4. Draai de melder op de montageplaat totdat deze vastklikt.
5. Druk vervolgens de huiscode programmeerknop op de 2e melder in en
houdt deze ingedrukt totdat de rode LED gaat branden. Laat dan deze
knop los. Draai de melder op de montageplaat totdat deze vastklikt. Zet alle
overige melders op dezelfde wijze in de huiscode programmeerstatus en
klik de melders op de montageplaat. Hiervoor hebt u 30 minuten de tijd;
daarna gaan de melders automatisch uit de huiscode programmering
6. Wanneer de huiscode ingesteld is, knippert de blauwe of groene LED op
de bovenkant van de melder (zie afb. 12b) elke 5 seconden om aan te
geven dat de melder in de huiscode programmering staat. Het aantal hangt
af van de RF gekoppelde Ei rook- en/of hittemelders dat in het geheugen
staat.
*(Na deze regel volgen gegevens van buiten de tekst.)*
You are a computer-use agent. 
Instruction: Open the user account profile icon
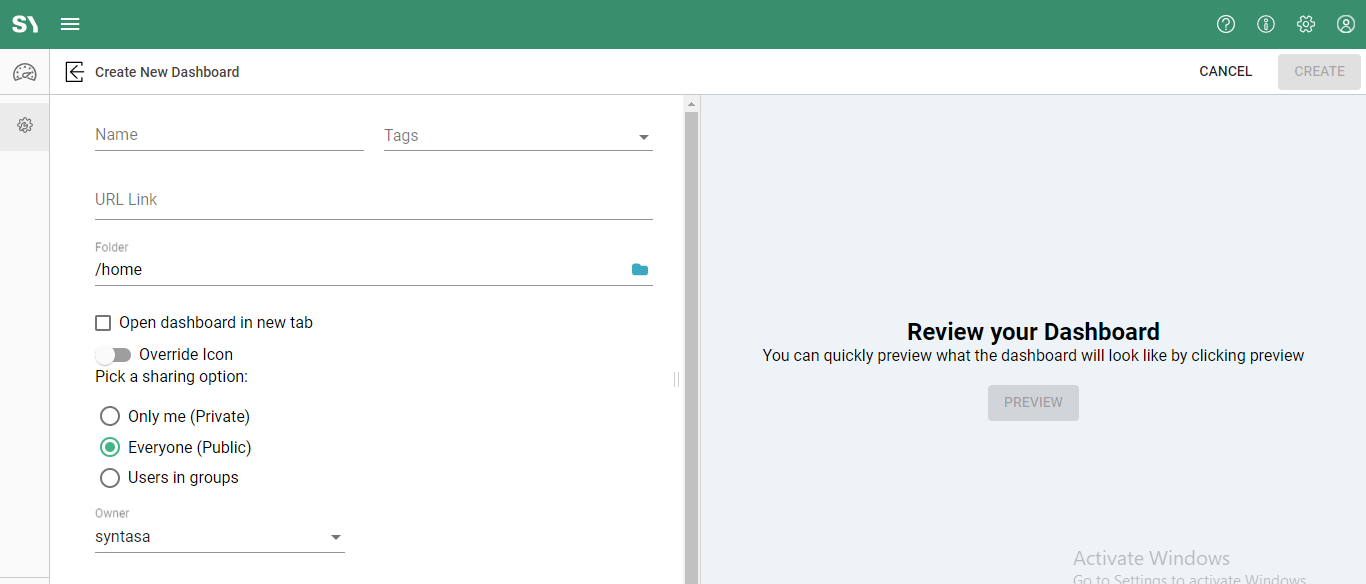pos(1346,24)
Bijvoorbeeld: bij 3 melders in het systeem knippert de blauwe of
groene LED 3x; bij 4 melders knippert de blauwe of groene LED 4x, enz.
enzovoorts. Er is een lange flits bij de tiende unit om het tellen makkelijker
te maken. Controleer of het aantal keren dat de blauwe of groene LED
knippert, overeenkomt met het aantal melders dat u in de woning wilt
koppelen. Klopt het aantal niet, kijk dan onder hoofdstuk
Probleemoplossingen in de handleiding van de RF-module.
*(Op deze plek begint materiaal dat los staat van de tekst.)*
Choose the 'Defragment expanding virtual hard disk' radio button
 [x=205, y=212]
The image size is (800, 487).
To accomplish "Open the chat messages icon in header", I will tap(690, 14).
7. U hebt nu alle melders geprogrammeerd. De melder blijft 30 minuten in de
huiscode programmeerstatus staan en gaan automatisch uit deze status.
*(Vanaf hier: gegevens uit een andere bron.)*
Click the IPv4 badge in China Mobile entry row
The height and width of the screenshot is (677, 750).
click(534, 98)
Indien u wenst kunt u de melders sneller uit de huiscode
programmeerstatus halen. Daartoe draait u een melder van de bodemplaat
en drukt u op de huiscode programmeerknop van deze melder en houdt
deze vast totdat de rode LED onafgebroken gaat branden. Laat de knop
los, de rode LED zal niet meer branden.